▶ [Aim]:
Update the records below by replacing "column header" with "column heading" and leaving everything else unchanged.

▶ [Input records]:
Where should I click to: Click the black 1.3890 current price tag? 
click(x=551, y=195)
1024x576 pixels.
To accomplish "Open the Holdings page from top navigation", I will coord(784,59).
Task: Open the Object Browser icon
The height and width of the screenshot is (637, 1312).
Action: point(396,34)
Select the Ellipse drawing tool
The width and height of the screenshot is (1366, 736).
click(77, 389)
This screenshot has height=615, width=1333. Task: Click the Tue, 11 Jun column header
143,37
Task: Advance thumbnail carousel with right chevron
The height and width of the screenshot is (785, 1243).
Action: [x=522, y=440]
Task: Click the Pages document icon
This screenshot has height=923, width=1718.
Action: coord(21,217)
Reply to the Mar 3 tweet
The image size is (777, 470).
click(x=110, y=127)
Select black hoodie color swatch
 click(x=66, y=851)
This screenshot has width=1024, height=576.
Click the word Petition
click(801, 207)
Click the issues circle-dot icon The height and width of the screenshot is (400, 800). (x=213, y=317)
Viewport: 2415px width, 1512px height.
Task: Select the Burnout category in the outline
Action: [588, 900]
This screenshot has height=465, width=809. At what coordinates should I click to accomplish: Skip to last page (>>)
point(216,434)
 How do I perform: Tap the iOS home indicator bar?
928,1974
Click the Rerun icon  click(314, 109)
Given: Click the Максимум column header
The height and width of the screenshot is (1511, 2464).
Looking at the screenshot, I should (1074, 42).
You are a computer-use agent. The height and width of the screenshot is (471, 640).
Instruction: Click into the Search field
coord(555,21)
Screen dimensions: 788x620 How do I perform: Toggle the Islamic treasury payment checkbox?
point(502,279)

▶ [Answer to the problem]:
Where should I click to: Click the black 1.3890 current price tag? 
click(x=551, y=195)
1024x576 pixels.
To accomplish "Open the Holdings page from top navigation", I will coord(784,59).
Task: Open the Object Browser icon
The height and width of the screenshot is (637, 1312).
Action: point(396,34)
Select the Ellipse drawing tool
The width and height of the screenshot is (1366, 736).
click(77, 389)
This screenshot has height=615, width=1333. Task: Click the Tue, 11 Jun column heading
143,37
Task: Advance thumbnail carousel with right chevron
The height and width of the screenshot is (785, 1243).
Action: [x=522, y=440]
Task: Click the Pages document icon
This screenshot has height=923, width=1718.
Action: coord(21,217)
Reply to the Mar 3 tweet
The image size is (777, 470).
click(x=110, y=127)
Select black hoodie color swatch
 click(x=66, y=851)
This screenshot has width=1024, height=576.
Click the word Petition
click(801, 207)
Click the issues circle-dot icon The height and width of the screenshot is (400, 800). (x=213, y=317)
Viewport: 2415px width, 1512px height.
Task: Select the Burnout category in the outline
Action: [588, 900]
This screenshot has height=465, width=809. At what coordinates should I click to accomplish: Skip to last page (>>)
point(216,434)
 How do I perform: Tap the iOS home indicator bar?
928,1974
Click the Rerun icon  click(314, 109)
Given: Click the Максимум column heading
The height and width of the screenshot is (1511, 2464).
Looking at the screenshot, I should (1074, 42).
You are a computer-use agent. The height and width of the screenshot is (471, 640).
Instruction: Click into the Search field
coord(555,21)
Screen dimensions: 788x620 How do I perform: Toggle the Islamic treasury payment checkbox?
point(502,279)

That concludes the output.